Today’s Men With Cancer Writers’ Group began with the prompt: What am I supposed to feel?
This morning I underwent a combination CT – PET scan in the Nuclear Medicine at Providence Cancer Center and this experience influenced my choice of subject matter. This is what I wrote:
Returning from a PET scan at Providence this morning, I am wondering, “How am I supposed to feel?”
The young man, Bill, who operates the PET machine was cheerful and energetic. I liked that he made a special effort to customize the head restraint with a folded pillow case padding because my back tends to hurt if I lie on a flat surface for a few minutes. Then, when the machine detected that my shoes had metal in the last, he offered to remove them saying, “Before this, I worked retail sales, as a shoe salesman at Nike, and I have the shoes thing down.”
These pleasant interactions put me more at ease, and I relaxed during the 40 minutes spent on the scanning table.
While lying in the machine, I felt grateful that the PET is the best diagnostic tool available for detecting metastatic melanoma tumors while they are still small, and the combined CT function helps calibrate the waxing or waning of already existing tumors.
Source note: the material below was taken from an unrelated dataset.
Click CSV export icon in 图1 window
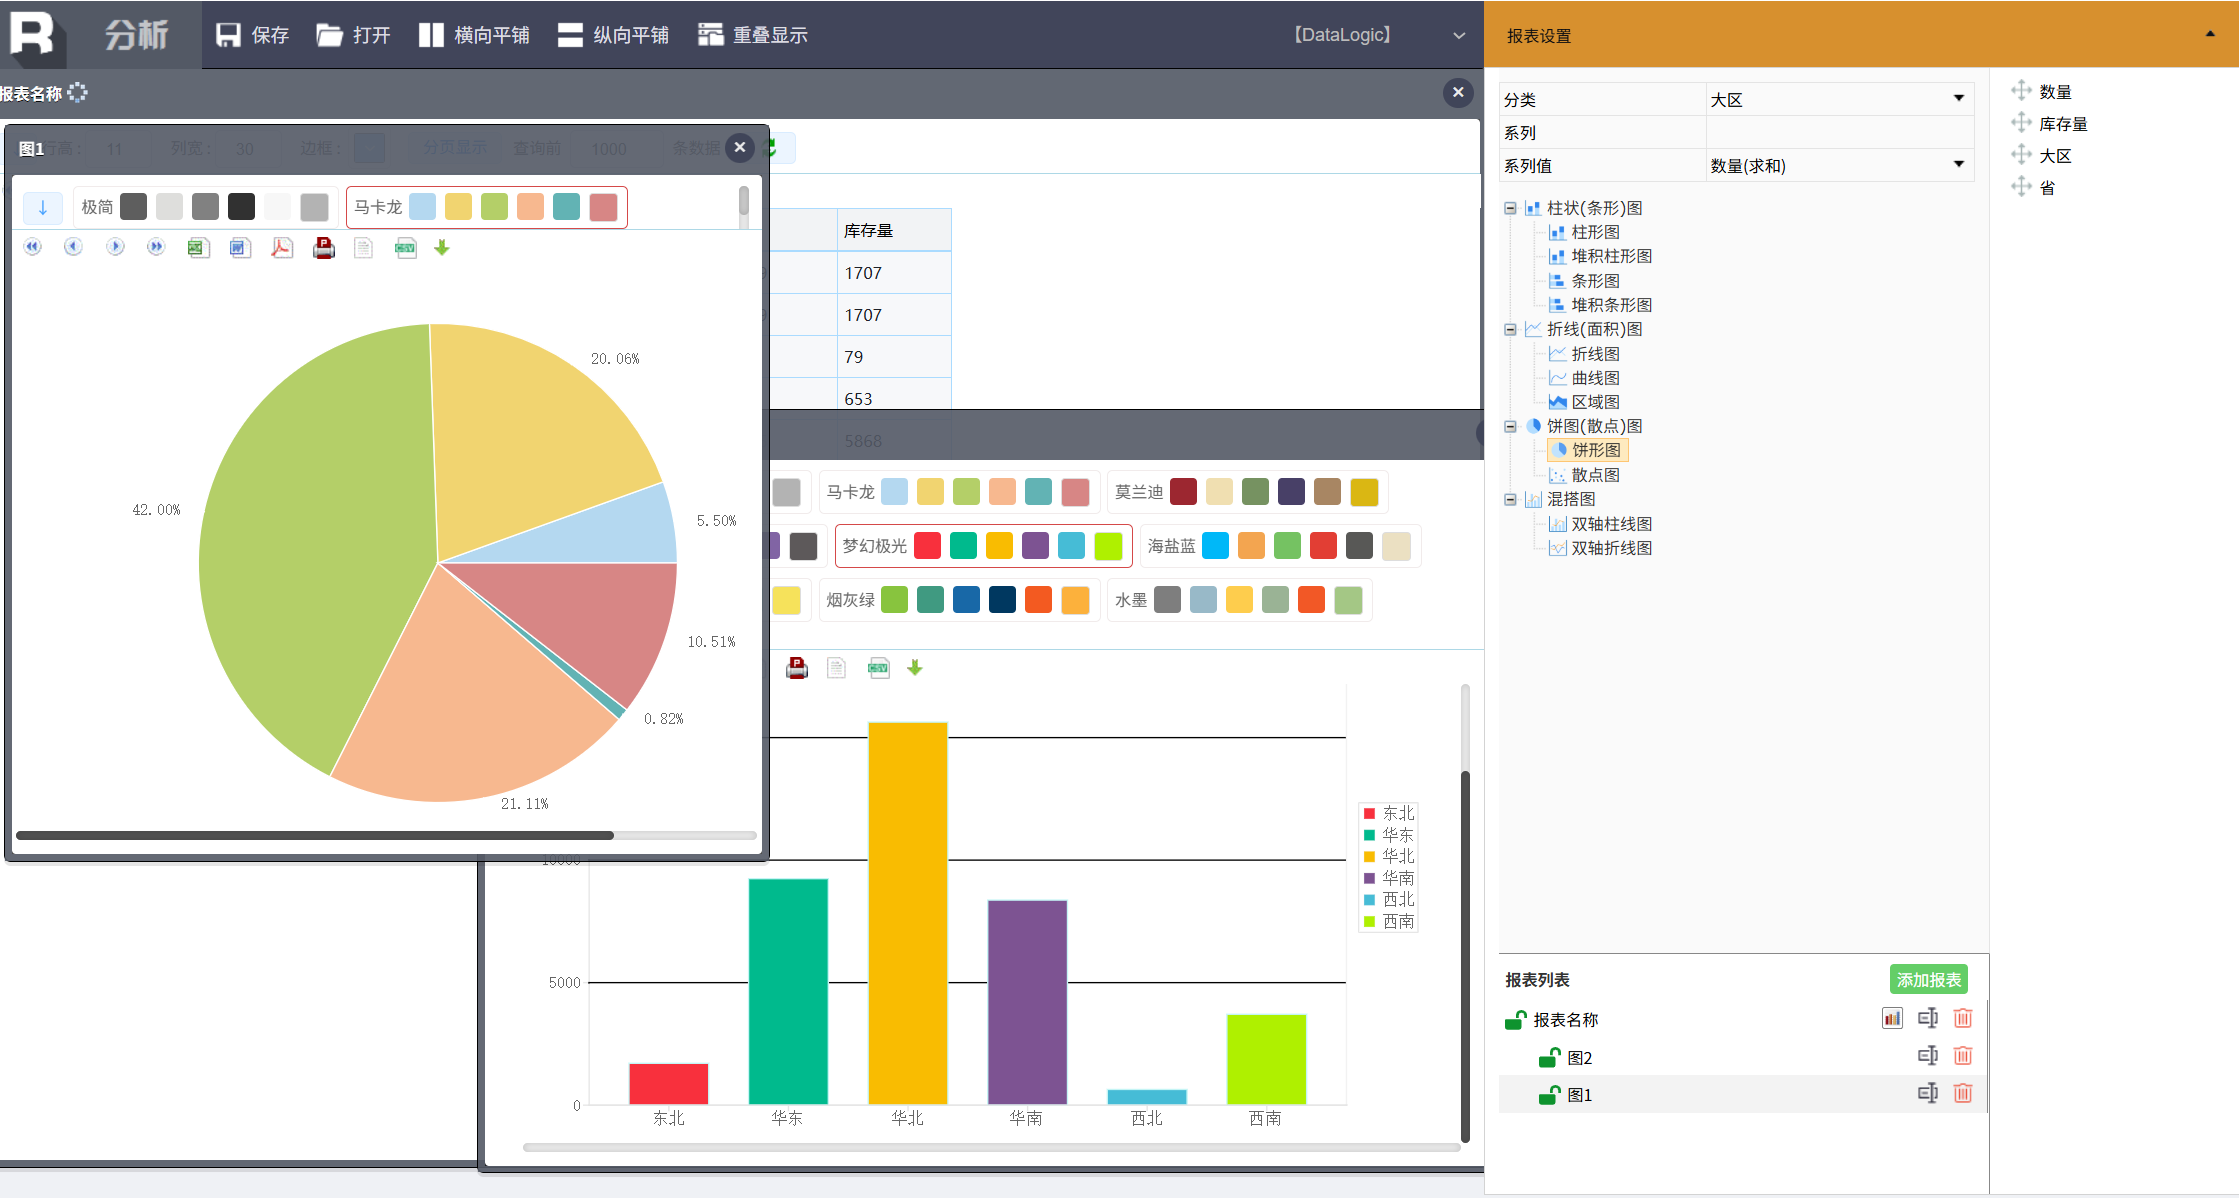The width and height of the screenshot is (2239, 1198). coord(405,248)
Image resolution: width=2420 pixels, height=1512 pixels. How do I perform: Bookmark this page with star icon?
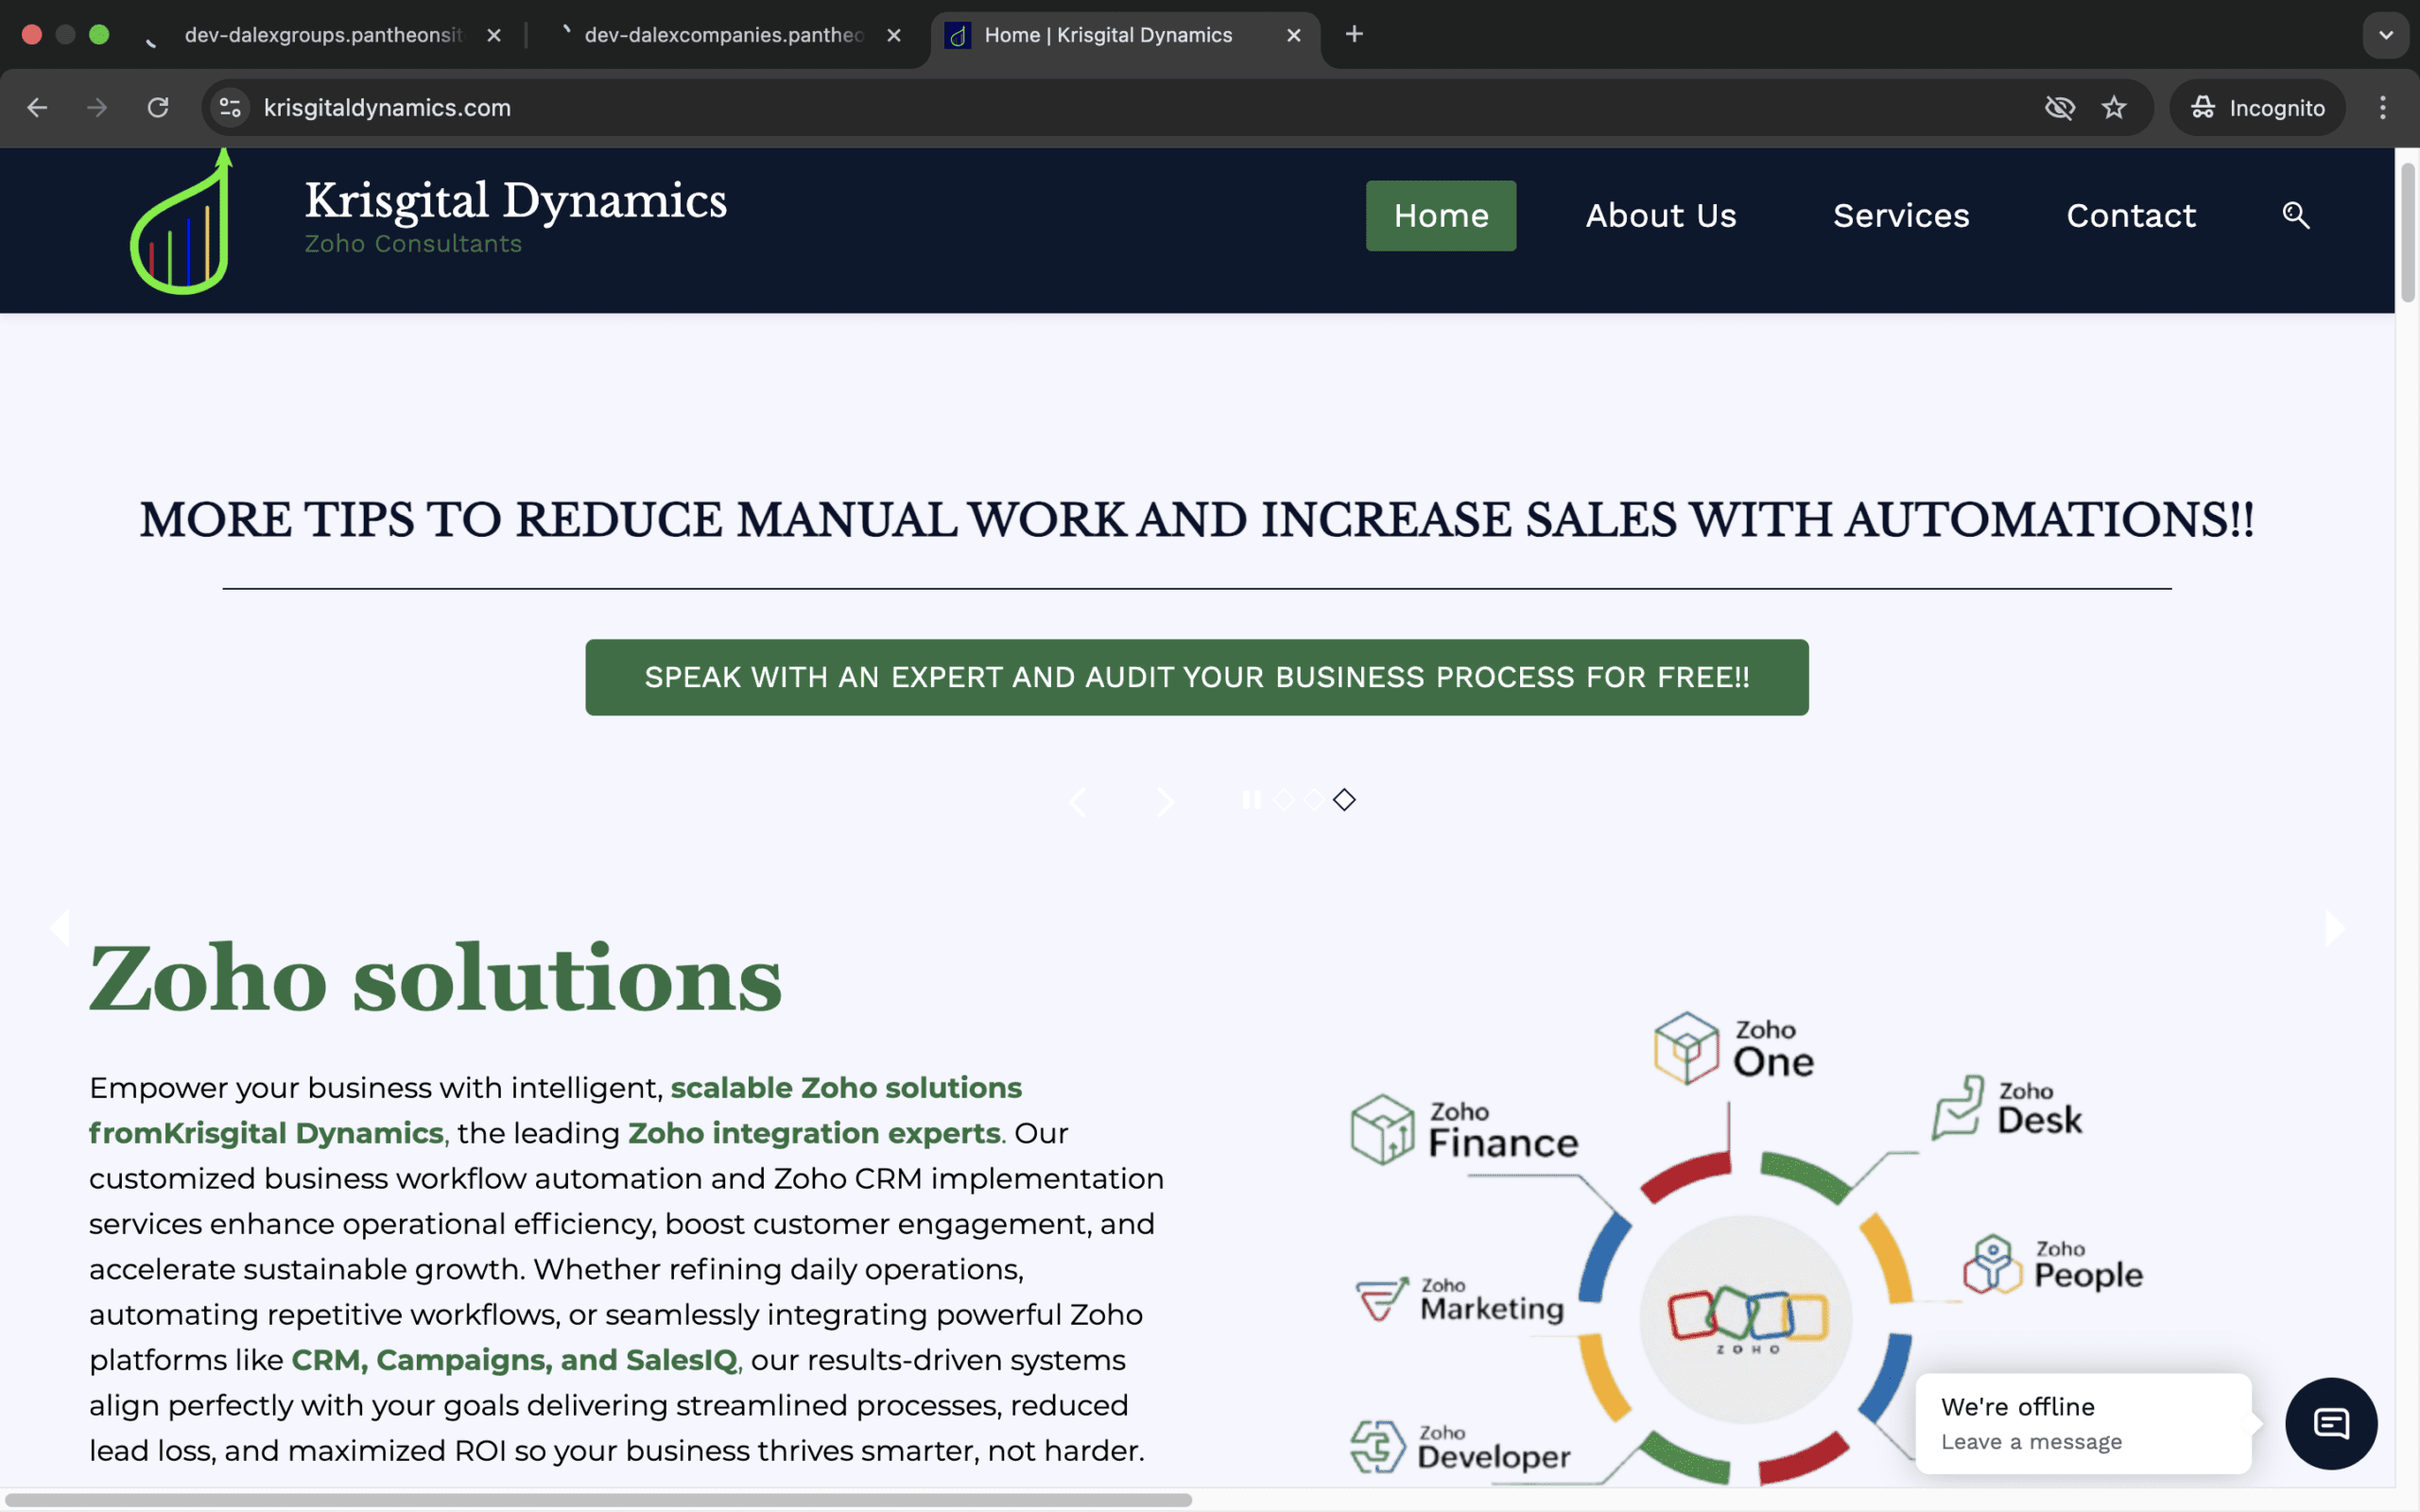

I felt smug that insurance is paying the cost of this for me, but sad that many in our country do not have medical insurance that covers this type of testing or only covers a fraction of the cost. I also thought about the outcome of my tests and recognized that Dr. Curti and his helpers at Providence are experienced, capable, and caring and I trust him to give me the straight scoop on my test results. If they don’t go as I had hoped, then he can be trusted to discuss my treatment options and help me arrive at the best plan.
As I was leaving the machine room, I asked Dan how he likes doing nuclear medicine compared to retail shoe sales. He responded, “I could go back to selling shoes if I had to, but I prefer this work. When I sold shoes, it was matter-of-fact. I would fit the shoes and tell the customer, ‘these shoes look great on you’. Here, interactions with people are deeper and I value that.”
How am I supposed to feel? Dr. Curti will tell me on Monday.
In this writing, I meant to convey that I experience layers of feelings that are related to the here-and-now, even when the outcome of the experience is in doubt. I also wanted to convey my gratitude for skillful interaction that health care workers like Bill apply to their jobs to help us through the experience. The ending is meant to signal that the overriding concern is really whether my cancer is receding or not. Anxiety is the normal feeling arising from that concern, but that doesn’t make for an interesting story.